刘宾雁对一种他称之为“宁右勿左”的现象不以为然。他说,中国大陆过去长期的政治生活中,许多人行事均“宁左勿右”,现在在美国,我们可不能简单地倒过另一边去啊。刘宾雁在美国生活十八年,当然对美国社会的优越性深有体会,但他从马列主义分析方法出发,对其中他认为的弊病,对布什总统某些国内外政策,特别对他的伊拉克战争政策,又有不少微词。他本能地不喜欢弱肉强食、贫富悬殊的资本主义,非常警惕美国具体政策中资本主义意识形态的陷阱。对于中共,众所周知,他批判甚多,但另一方面,他又不赞成对中国革命的历史一笔抹杀。
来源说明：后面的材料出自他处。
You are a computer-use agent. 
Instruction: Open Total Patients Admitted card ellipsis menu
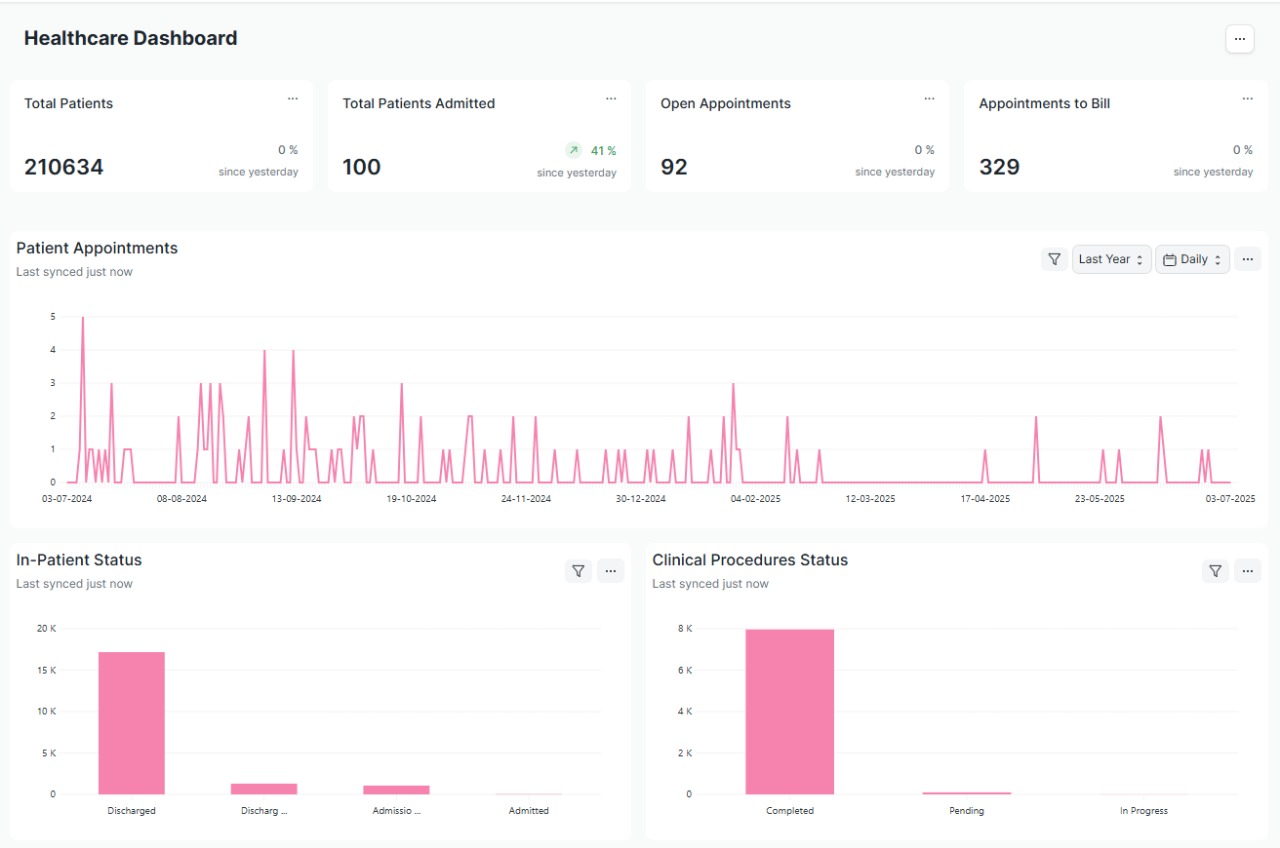(611, 99)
刘宾雁说,当年走社会主义道路,并不能说是共产党那么一煽惑就走的啊,而是有它历史的必然性。社会主义的最初冲动发源于消除社会的不公,而现在社会仍然不公,因此更应该研究社会主义所经历所创造的一切──不论是经验还是教训。“社会主义岂能一扔了之?”他不认为、或者说不甘心,社会主义就该这样在中国失败了。
刘宾雁的确痛苦和迷茫:为什么自己一生奋斗的理想距现实不是越来越近而是越来越远?他多次和友人谈起,为什么二十年间中国会变得如此物欲横流,贪污腐败,贫富悬殊?!但是,他当年加入共产党时,为寻求一个民主、自由、公平、人性社会的火焰,仍然不息地在胸中燃烧!人们发现,他生命最后这几年特别密切关注、研究起拉丁美洲来了。原来他想从中为中国大陆的问题找出某些经验教训。他反复质疑:偏向资本而压制劳工的“新自由主义”经济道路,真的是第三世界国家摆脱贫困的福音吗?如果我们坚定地支持劳工权益,是不是也必须要同时拷问我们自己对待资本的态度呢?
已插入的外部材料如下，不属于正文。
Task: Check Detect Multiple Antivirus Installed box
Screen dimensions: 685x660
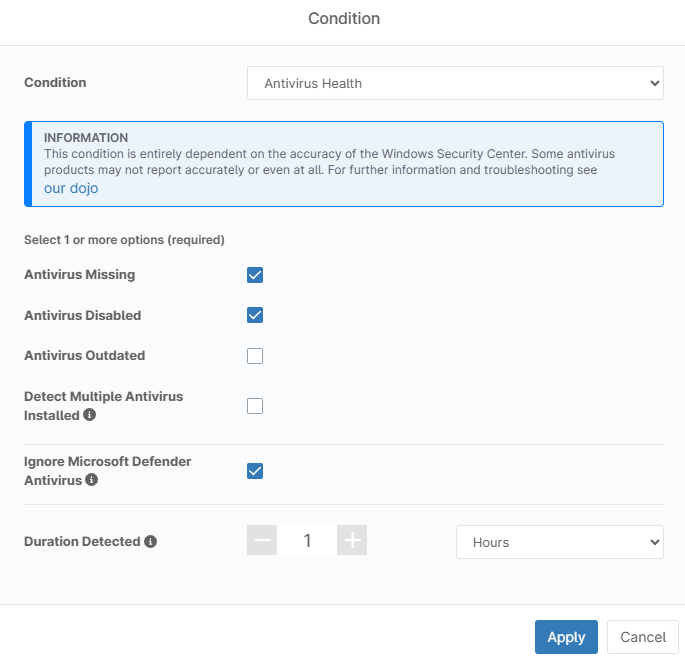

刘宾雁一些观点看法,显然不同于他周围一些人,包括他一些朋友。这个当年的大右派,竟然也被人或明或暗送上一顶“新左派”的帽子。今年十月九日,即是去世前不到两个月,刘宾雁在疾病的极度折磨中,为纪念胡耀邦九十冥辰写成六千多字的文章〈孤独的胡耀邦〉。可以看出,这篇后来成了他的绝笔的文章,也是他心灵境况的某种反映——他在美国追求他的真理的崎岖小路上,也是孤独的。但理解他的朋友知道,对社会主义的追求、思考和抗辩,正是出于他对人类正义、公平执着追求的赤子情怀。刘宾雁决非那些无视制度性不公的前提却妄谈“社会公正”、并企图用毛泽东文革中或文革前所施行的那一套来解决当今社会问题的所谓“新左派”。他也决非那些将其列为“新左派”的人的浅薄无知所能理解的。
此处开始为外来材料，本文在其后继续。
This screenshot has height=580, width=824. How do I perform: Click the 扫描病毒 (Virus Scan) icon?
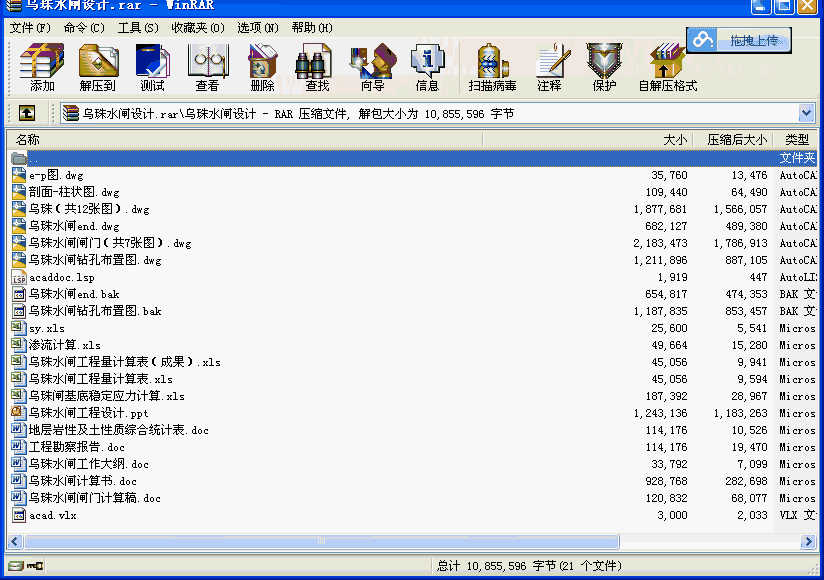[492, 66]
刘宾雁借用学者秦晖的话说,我们在反对党内老左派头子胡乔木、邓力群的“假主义”上花了太多精力,却疏忽了中国毕竟面临很多“真问题”。他决心要切实研究这些“真问题”。他的决心,他的几乎可以说雄心勃勃的写作计划,让每一个知道他病情的人万分感动,万分心痛。这两年,他的癌细胞已经由直肠转移到肝部,其实已经是癌症晚期!但他没有给吓倒。他以说笑的口气说:医生当时切除癌瘤时,说长到这么大,已经有十年了。这就是年纪大的“好处”——癌瘤发展得慢。现代科学发达了,观念也得改变了,杂志上有篇文章说,以前认为,癌症意味著人生的终点,现代人却得习惯带著癌症继续走人生之路。他说他也能习惯,活下去大概问题不大。再活十年就行!他要带病完成他目前正在撰写的回顾自己一生、思索中国历史和现实的著作《走出千年泥泞》。今年二月二十七日,在他八十诞辰庆祝会上,刘宾雁刚毅地说:
再活十年(我觉得少了点)的话,我会更加珍惜时间。近年来悟出一个道理:对于中国,个人的作用是太有限了;但是它又是别人代替不了的。只要脑子还好用,就一定要多留下一点东西,不管年轻人爱不爱看。总之,一方面觉得自己能够不死、不精神崩溃、不家破人亡,太幸运了,应该多做点事;现在,心里就更是诚惶诚恐了……相信我,决不会辜负大家对我的期待!
五
可惜,命运之神没有特别眷顾刘宾雁。他走了,留下他一大堆未竟的事业……
想不到他的名字就是他的宿命。如同大雁永远留在异乡为宾客,他没有能够活着回到深深牵挂着的祖国,没有能够在北京街头和他日夜眷恋着的民众打打招呼,说上几句话,这成了他永远的遗憾,也让许多热爱他、敬仰他的人感到心伤。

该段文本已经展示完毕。